Le cap des 8 milliards d’humains sur Terre a été dépassé ce mardi. Cette croissance sans précédent engendre de nombreux défis et un rappel, en pleine COP, de la « responsabilité partagée de prendre soin de notre planète » selon l’ONU.

Temps de lecture: 5 min

La population mondiale dépasse mardi les 8 milliards d’habitants, selon l’estimation officielle des Nations unies, qui y voit « un important jalon du développement humain » et un rappel, en pleine COP27, de « notre responsabilité partagée de prendre soin de notre planète ».

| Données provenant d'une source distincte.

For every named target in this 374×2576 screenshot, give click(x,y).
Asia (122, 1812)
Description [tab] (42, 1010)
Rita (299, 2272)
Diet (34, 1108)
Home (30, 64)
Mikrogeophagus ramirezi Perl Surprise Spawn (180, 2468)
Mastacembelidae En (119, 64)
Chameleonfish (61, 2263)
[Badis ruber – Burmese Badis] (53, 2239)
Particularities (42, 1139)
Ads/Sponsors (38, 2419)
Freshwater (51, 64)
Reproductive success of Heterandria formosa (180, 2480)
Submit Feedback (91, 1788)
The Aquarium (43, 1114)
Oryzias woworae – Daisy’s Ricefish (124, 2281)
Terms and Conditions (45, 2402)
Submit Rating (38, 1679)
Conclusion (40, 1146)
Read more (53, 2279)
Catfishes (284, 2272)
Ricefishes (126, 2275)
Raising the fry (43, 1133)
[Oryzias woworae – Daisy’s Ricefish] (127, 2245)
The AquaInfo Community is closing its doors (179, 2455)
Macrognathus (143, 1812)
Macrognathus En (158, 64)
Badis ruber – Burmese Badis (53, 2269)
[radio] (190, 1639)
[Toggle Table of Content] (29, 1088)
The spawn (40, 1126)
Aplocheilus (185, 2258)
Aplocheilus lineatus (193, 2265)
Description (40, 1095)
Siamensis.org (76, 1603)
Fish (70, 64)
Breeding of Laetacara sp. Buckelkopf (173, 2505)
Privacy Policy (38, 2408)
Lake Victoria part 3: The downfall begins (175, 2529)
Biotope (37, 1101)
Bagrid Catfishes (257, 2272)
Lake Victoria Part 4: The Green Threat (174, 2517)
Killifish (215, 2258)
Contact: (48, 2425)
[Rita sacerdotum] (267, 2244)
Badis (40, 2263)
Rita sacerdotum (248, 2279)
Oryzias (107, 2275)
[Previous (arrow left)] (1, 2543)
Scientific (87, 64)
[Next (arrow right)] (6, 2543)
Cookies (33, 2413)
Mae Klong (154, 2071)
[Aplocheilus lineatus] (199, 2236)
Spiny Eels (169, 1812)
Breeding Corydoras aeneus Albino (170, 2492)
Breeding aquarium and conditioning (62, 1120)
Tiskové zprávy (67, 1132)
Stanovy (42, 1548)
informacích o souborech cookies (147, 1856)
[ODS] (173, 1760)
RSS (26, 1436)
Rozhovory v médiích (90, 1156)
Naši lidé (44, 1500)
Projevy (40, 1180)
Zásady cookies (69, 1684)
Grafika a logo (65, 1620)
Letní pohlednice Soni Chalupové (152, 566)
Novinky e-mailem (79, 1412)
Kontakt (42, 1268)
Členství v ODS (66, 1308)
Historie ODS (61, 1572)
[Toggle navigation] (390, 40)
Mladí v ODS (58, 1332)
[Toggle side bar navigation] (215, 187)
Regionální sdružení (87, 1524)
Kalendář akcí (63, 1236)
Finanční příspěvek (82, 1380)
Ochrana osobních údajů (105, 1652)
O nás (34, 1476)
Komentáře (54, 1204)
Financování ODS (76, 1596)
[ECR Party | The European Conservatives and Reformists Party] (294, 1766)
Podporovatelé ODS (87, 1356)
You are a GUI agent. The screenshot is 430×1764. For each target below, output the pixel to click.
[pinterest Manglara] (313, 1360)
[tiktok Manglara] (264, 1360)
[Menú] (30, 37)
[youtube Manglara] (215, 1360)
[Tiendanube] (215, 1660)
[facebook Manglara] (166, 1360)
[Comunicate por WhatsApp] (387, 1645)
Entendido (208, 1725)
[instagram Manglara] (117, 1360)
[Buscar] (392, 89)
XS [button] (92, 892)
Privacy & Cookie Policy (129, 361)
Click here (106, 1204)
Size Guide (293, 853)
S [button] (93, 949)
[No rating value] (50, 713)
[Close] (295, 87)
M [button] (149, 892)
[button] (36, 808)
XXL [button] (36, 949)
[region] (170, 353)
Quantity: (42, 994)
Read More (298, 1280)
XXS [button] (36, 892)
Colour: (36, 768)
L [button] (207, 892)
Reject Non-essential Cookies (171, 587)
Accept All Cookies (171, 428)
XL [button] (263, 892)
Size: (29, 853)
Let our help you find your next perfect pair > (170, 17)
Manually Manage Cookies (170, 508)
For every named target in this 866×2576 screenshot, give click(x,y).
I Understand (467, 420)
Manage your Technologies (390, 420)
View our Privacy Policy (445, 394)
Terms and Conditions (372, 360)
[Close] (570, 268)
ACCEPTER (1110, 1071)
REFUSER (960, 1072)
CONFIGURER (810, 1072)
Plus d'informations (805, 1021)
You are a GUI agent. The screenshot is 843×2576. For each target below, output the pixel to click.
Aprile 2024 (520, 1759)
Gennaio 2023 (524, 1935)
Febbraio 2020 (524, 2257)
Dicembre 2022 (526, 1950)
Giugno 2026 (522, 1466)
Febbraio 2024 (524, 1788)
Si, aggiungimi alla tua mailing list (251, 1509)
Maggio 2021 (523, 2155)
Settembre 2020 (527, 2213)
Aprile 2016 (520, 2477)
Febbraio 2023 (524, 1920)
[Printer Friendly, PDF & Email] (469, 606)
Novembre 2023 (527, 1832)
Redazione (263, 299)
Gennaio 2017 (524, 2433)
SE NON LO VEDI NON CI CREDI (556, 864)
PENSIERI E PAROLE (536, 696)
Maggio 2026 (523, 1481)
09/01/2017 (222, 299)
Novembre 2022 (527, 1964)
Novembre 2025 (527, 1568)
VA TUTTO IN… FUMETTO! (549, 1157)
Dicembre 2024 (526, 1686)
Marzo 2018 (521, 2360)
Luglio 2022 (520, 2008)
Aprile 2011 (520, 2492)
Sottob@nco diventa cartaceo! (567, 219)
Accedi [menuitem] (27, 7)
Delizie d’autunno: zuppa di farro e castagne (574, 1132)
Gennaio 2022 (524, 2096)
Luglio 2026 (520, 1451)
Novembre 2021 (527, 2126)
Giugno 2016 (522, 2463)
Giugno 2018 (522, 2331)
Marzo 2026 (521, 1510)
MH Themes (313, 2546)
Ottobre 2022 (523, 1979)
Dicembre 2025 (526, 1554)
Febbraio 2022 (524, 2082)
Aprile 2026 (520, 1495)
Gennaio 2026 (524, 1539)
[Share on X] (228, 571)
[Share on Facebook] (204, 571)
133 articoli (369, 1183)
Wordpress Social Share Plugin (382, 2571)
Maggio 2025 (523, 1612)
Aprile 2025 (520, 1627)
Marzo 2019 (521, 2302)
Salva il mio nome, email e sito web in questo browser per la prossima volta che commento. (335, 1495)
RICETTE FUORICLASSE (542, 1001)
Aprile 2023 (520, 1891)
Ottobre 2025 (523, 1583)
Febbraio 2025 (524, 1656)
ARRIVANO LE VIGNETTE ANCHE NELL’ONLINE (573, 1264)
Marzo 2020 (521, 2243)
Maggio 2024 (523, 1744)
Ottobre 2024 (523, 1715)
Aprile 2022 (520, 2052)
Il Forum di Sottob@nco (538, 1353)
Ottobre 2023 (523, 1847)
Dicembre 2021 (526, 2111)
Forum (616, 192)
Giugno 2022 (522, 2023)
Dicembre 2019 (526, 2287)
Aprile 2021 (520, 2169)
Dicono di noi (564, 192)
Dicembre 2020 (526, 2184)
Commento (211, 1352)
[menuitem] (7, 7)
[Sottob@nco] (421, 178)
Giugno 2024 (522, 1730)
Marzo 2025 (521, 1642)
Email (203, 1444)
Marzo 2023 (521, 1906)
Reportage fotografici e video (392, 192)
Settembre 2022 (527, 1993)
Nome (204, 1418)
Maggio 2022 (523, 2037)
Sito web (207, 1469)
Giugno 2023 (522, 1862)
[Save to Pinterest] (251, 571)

Pour l’ONU, « cette croissance sans précédent » – il y avait 2,5 milliards d’habitants en 1950 – est le résultat « d’une augmentation progressive de la durée de la vie grâce aux progrès réalisés en matière de santé publique, de nutrition, d’hygiène personnelle et de médecine ».

Alors que la Terre a compté moins d’un milliard d’habitants jusque dans les années 1800, elle n’a mis que douze ans pour passer de 7 à 8 milliards. Signe de son ralentissement démographique, il lui faudra environ quinze ans pour atteindre les 9 milliards en 2037. L’ONU projette un « pic » à 10,4 milliards dans les années 2080 et une stagnation jusqu’à la fin du siècle.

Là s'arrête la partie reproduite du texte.